Financial transactions are inherently sensitive and are hardly immune from the realm of big data. In the wake of 9/11, the USA PATRIOT Act passed many provisions, one of which required financial institutions to "Know Your Customer" or KYC. Knowing your customer is intended to stem money laundering, and obviously to prevent money from going to terrorist organizations. For most people, KYC was little more than a one-time minor inconvenience requiring proof of identity to be provided to their financial institutions. KYC is not big data, per se. However, the outgrowth of KYC definitely falls within its purview.
Beyond knowing their customers, financial institutions have taken it upon themselves to profile their customers. Financial institutions have long profiled their customers, but in the past this was for business purposes. For example, someone with a lower income may be more interested in debt consolidation, or a high net-worth individual is more likely to be interested in private banking.
In the post-9/11 era, a new type of profiling has emerged and it strongly resembles what we know is happening up in Canada. Recently, TechCrunch reported on the watch list created by Dow Jones being leaked, due to an insecurity in their AWS Elasticsearch database. The data exposed outlines "...high-risk clients with detailed, up-to-date profiles on any individual or company in the database." It is known that in 2010 this database had approximately 650,000 records. The recent leak exposed 2.4 million records. According to TechCrunch, "Many of the individual records were sourced from Dow Jones’ Factiva news archive, which ingests data from many news sources — including the Dow Jones-owned The Wall Street Journal. But the very inclusion of a person or company’s name, or the reason why a name exists in the database, is proprietary and closely guarded." The parallels between the Dow Jones watch list and other big data repositories is obvious.
Interestingly, the data in the Dow Jones database was reportedly gathered from public sources, such as Factiva, a vast news ingestion service. Data in this database is used in decisions to approve or deny funding, and could result in shuttered bank accounts . It is reported that weak or sparse evidence can land a person in the watch list database. Dow Jones defends this database saying it "...is part of our risk and compliance feed product, which is entirely derived from publicly available sources." and the proceeded to blame the breach on an authorized third party.
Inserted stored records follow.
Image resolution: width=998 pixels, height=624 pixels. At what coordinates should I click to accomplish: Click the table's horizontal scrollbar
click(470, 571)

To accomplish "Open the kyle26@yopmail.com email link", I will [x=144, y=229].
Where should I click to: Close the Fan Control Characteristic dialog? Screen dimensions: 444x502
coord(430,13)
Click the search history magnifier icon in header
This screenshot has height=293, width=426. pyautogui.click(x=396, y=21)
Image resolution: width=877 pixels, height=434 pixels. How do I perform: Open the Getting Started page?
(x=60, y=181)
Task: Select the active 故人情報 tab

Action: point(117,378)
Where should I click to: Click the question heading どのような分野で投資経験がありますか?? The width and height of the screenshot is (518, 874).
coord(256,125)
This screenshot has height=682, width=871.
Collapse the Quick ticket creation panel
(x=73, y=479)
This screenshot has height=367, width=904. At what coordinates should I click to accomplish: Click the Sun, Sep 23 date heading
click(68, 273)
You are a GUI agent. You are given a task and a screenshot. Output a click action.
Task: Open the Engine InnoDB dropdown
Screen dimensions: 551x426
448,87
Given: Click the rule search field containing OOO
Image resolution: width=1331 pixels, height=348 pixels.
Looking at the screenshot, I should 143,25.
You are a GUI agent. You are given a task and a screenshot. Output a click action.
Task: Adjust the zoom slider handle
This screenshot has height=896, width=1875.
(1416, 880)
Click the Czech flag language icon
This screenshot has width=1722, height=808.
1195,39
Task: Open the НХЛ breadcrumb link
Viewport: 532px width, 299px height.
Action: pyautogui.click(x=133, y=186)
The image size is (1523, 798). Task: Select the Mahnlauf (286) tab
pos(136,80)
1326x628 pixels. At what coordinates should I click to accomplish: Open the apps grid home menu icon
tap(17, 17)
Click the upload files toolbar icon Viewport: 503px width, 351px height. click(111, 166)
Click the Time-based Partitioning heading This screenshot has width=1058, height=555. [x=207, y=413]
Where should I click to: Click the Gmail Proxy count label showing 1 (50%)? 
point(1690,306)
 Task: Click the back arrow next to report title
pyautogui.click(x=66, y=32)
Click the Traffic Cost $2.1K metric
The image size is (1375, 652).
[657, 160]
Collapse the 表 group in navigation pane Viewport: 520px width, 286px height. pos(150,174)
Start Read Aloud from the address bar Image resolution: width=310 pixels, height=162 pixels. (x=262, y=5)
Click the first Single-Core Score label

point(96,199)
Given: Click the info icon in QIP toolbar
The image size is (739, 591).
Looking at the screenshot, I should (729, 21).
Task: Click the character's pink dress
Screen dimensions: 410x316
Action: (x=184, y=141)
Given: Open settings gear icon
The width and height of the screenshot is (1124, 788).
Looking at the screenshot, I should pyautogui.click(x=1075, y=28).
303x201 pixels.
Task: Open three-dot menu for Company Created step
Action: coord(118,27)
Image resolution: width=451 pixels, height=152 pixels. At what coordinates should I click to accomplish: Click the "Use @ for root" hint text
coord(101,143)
There are several common threads in the discussion of the scope of big data. Little, if any, oversight of the data collected and its collection mechanisms is certainly paramount. Lack of visibility into what data is being collected is another concern. Additionally, there is much concern about how data is used, and re-used by third parties. Data security, or rather its lack of effectiveness, is alarming, as data breaches grow both in frequency and severity. There is an over-arching lack of accountability as big data brokers look to become as big as possible as quickly as possible, without regard for the harms they are inflicting on their users and society. Facebook is a popular punching bag of late, because that's the big data broker that most people are familiar with. There are so many more lurking in the shadows that most people don't even know exist.
Data regulation looms on the horizon, with GDPR from the EU leading the way. However, until people must be made aware of the value of their data and the ramification of its collection. We must embrace the notion that our data is our personal property which we should have control over. Until we do, we will be mired in confusion and real resolution on the issues of big data will elude us.